- Work instructions
Give back the listing word for word, from top to bottom.

########

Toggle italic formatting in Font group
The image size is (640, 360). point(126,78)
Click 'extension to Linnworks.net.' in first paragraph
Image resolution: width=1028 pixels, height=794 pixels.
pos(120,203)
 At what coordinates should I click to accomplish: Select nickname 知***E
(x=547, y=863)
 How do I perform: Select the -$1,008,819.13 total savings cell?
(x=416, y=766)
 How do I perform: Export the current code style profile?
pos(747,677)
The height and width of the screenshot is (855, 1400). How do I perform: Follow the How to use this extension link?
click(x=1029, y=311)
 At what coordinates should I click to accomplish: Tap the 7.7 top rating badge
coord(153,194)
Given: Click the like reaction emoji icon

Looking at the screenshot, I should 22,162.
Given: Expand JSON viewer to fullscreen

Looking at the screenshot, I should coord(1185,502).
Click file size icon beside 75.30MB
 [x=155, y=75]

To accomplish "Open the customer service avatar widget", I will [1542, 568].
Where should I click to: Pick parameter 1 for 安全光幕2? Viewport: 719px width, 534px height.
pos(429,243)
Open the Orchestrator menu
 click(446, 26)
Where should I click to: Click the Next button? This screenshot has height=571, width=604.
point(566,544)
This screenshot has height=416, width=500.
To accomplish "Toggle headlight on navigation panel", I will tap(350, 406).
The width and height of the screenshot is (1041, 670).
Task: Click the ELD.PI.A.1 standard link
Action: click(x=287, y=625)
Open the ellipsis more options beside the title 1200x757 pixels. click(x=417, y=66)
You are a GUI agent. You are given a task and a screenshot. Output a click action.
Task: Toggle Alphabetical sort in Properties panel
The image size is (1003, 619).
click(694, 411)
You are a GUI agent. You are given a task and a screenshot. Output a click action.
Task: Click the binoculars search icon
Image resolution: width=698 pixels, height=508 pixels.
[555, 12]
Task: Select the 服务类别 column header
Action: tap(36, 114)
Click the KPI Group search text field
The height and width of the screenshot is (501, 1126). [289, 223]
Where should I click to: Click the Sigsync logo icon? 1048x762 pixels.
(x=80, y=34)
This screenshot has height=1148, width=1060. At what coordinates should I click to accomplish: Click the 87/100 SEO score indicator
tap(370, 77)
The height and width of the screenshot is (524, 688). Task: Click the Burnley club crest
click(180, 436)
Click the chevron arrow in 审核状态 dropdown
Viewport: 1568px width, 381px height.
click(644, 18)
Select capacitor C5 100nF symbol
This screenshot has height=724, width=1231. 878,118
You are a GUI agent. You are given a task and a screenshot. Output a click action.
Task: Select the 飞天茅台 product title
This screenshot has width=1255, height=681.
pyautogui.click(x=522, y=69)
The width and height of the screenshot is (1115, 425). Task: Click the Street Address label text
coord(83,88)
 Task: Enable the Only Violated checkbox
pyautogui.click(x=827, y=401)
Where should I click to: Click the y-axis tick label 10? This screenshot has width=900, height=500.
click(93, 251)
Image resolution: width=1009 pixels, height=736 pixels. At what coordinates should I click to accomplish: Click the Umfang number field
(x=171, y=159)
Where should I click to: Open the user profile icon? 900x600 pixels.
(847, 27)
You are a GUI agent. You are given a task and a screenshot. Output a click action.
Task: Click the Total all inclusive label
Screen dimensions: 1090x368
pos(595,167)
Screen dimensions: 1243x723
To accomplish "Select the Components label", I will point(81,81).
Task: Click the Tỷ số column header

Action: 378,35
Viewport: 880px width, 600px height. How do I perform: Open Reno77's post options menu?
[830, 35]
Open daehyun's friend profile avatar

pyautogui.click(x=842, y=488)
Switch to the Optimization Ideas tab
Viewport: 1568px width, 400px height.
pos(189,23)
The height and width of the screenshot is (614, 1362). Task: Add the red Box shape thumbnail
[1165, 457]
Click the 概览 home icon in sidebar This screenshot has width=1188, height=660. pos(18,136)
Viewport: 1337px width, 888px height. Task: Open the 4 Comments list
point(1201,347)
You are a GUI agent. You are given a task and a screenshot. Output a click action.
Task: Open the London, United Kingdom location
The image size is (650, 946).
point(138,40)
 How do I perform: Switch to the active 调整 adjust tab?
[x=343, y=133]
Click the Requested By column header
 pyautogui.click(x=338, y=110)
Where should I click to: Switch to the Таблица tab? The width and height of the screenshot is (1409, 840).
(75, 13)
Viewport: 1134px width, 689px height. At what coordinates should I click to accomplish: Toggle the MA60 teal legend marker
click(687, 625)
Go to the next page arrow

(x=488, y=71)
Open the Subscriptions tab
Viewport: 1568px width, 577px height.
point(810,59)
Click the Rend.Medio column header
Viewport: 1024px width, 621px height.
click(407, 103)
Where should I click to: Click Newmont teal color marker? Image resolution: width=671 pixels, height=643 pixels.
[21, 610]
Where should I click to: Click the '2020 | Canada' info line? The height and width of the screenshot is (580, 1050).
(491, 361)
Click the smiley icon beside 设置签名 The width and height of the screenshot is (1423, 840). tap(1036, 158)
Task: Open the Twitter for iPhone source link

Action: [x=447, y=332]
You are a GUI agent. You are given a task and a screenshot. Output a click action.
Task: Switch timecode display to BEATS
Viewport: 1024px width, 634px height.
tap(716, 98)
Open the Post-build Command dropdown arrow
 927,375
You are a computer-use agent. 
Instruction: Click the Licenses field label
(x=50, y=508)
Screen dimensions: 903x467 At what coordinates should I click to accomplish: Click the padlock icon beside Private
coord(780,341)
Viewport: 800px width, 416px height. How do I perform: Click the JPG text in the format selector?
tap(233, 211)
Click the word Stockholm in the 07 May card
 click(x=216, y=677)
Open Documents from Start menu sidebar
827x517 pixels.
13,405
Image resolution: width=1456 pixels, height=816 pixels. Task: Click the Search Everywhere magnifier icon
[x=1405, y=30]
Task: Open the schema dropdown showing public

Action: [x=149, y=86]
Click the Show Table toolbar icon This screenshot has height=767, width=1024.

########

- Response for this exercise
Toggle italic formatting in Font group
The image size is (640, 360). point(126,78)
Click 'extension to Linnworks.net.' in first paragraph
Image resolution: width=1028 pixels, height=794 pixels.
pos(120,203)
 At what coordinates should I click to accomplish: Select nickname 知***E
(x=547, y=863)
 How do I perform: Select the -$1,008,819.13 total savings cell?
(x=416, y=766)
 How do I perform: Export the current code style profile?
pos(747,677)
The height and width of the screenshot is (855, 1400). How do I perform: Follow the How to use this extension link?
click(x=1029, y=311)
 At what coordinates should I click to accomplish: Tap the 7.7 top rating badge
coord(153,194)
Given: Click the like reaction emoji icon

Looking at the screenshot, I should 22,162.
Given: Expand JSON viewer to fullscreen

Looking at the screenshot, I should coord(1185,502).
Click file size icon beside 75.30MB
 [x=155, y=75]

To accomplish "Open the customer service avatar widget", I will [1542, 568].
Where should I click to: Pick parameter 1 for 安全光幕2? Viewport: 719px width, 534px height.
pos(429,243)
Open the Orchestrator menu
 click(446, 26)
Where should I click to: Click the Next button? This screenshot has height=571, width=604.
point(566,544)
This screenshot has height=416, width=500.
To accomplish "Toggle headlight on navigation panel", I will tap(350, 406).
The width and height of the screenshot is (1041, 670).
Task: Click the ELD.PI.A.1 standard link
Action: click(x=287, y=625)
Open the ellipsis more options beside the title 1200x757 pixels. click(x=417, y=66)
You are a GUI agent. You are given a task and a screenshot. Output a click action.
Task: Toggle Alphabetical sort in Properties panel
The image size is (1003, 619).
click(694, 411)
You are a GUI agent. You are given a task and a screenshot. Output a click action.
Task: Click the binoculars search icon
Image resolution: width=698 pixels, height=508 pixels.
[555, 12]
Task: Select the 服务类别 column header
Action: tap(36, 114)
Click the KPI Group search text field
The height and width of the screenshot is (501, 1126). [289, 223]
Where should I click to: Click the Sigsync logo icon? 1048x762 pixels.
(x=80, y=34)
This screenshot has height=1148, width=1060. At what coordinates should I click to accomplish: Click the 87/100 SEO score indicator
tap(370, 77)
The height and width of the screenshot is (524, 688). Task: Click the Burnley club crest
click(180, 436)
Click the chevron arrow in 审核状态 dropdown
Viewport: 1568px width, 381px height.
click(644, 18)
Select capacitor C5 100nF symbol
This screenshot has height=724, width=1231. 878,118
You are a GUI agent. You are given a task and a screenshot. Output a click action.
Task: Select the 飞天茅台 product title
This screenshot has width=1255, height=681.
pyautogui.click(x=522, y=69)
The width and height of the screenshot is (1115, 425). Task: Click the Street Address label text
coord(83,88)
 Task: Enable the Only Violated checkbox
pyautogui.click(x=827, y=401)
Where should I click to: Click the y-axis tick label 10? This screenshot has width=900, height=500.
click(93, 251)
Image resolution: width=1009 pixels, height=736 pixels. At what coordinates should I click to accomplish: Click the Umfang number field
(x=171, y=159)
Where should I click to: Open the user profile icon? 900x600 pixels.
(847, 27)
You are a GUI agent. You are given a task and a screenshot. Output a click action.
Task: Click the Total all inclusive label
Screen dimensions: 1090x368
pos(595,167)
Screen dimensions: 1243x723
To accomplish "Select the Components label", I will point(81,81).
Task: Click the Tỷ số column header

Action: 378,35
Viewport: 880px width, 600px height. How do I perform: Open Reno77's post options menu?
[830, 35]
Open daehyun's friend profile avatar

pyautogui.click(x=842, y=488)
Switch to the Optimization Ideas tab
Viewport: 1568px width, 400px height.
pos(189,23)
The height and width of the screenshot is (614, 1362). Task: Add the red Box shape thumbnail
[1165, 457]
Click the 概览 home icon in sidebar This screenshot has width=1188, height=660. pos(18,136)
Viewport: 1337px width, 888px height. Task: Open the 4 Comments list
point(1201,347)
You are a GUI agent. You are given a task and a screenshot. Output a click action.
Task: Open the London, United Kingdom location
The image size is (650, 946).
point(138,40)
 How do I perform: Switch to the active 调整 adjust tab?
[x=343, y=133]
Click the Requested By column header
 pyautogui.click(x=338, y=110)
Where should I click to: Switch to the Таблица tab? The width and height of the screenshot is (1409, 840).
(75, 13)
Viewport: 1134px width, 689px height. At what coordinates should I click to accomplish: Toggle the MA60 teal legend marker
click(687, 625)
Go to the next page arrow

(x=488, y=71)
Open the Subscriptions tab
Viewport: 1568px width, 577px height.
point(810,59)
Click the Rend.Medio column header
Viewport: 1024px width, 621px height.
click(407, 103)
Where should I click to: Click Newmont teal color marker? Image resolution: width=671 pixels, height=643 pixels.
[21, 610]
Where should I click to: Click the '2020 | Canada' info line? The height and width of the screenshot is (580, 1050).
(491, 361)
Click the smiley icon beside 设置签名 The width and height of the screenshot is (1423, 840). tap(1036, 158)
Task: Open the Twitter for iPhone source link

Action: [x=447, y=332]
You are a GUI agent. You are given a task and a screenshot. Output a click action.
Task: Switch timecode display to BEATS
Viewport: 1024px width, 634px height.
tap(716, 98)
Open the Post-build Command dropdown arrow
 927,375
You are a computer-use agent. 
Instruction: Click the Licenses field label
(x=50, y=508)
Screen dimensions: 903x467 At what coordinates should I click to accomplish: Click the padlock icon beside Private
coord(780,341)
Viewport: 800px width, 416px height. How do I perform: Click the JPG text in the format selector?
tap(233, 211)
Click the word Stockholm in the 07 May card
 click(x=216, y=677)
Open Documents from Start menu sidebar
827x517 pixels.
13,405
Image resolution: width=1456 pixels, height=816 pixels. Task: Click the Search Everywhere magnifier icon
[x=1405, y=30]
Task: Open the schema dropdown showing public

Action: [x=149, y=86]
Click the Show Table toolbar icon This screenshot has height=767, width=1024.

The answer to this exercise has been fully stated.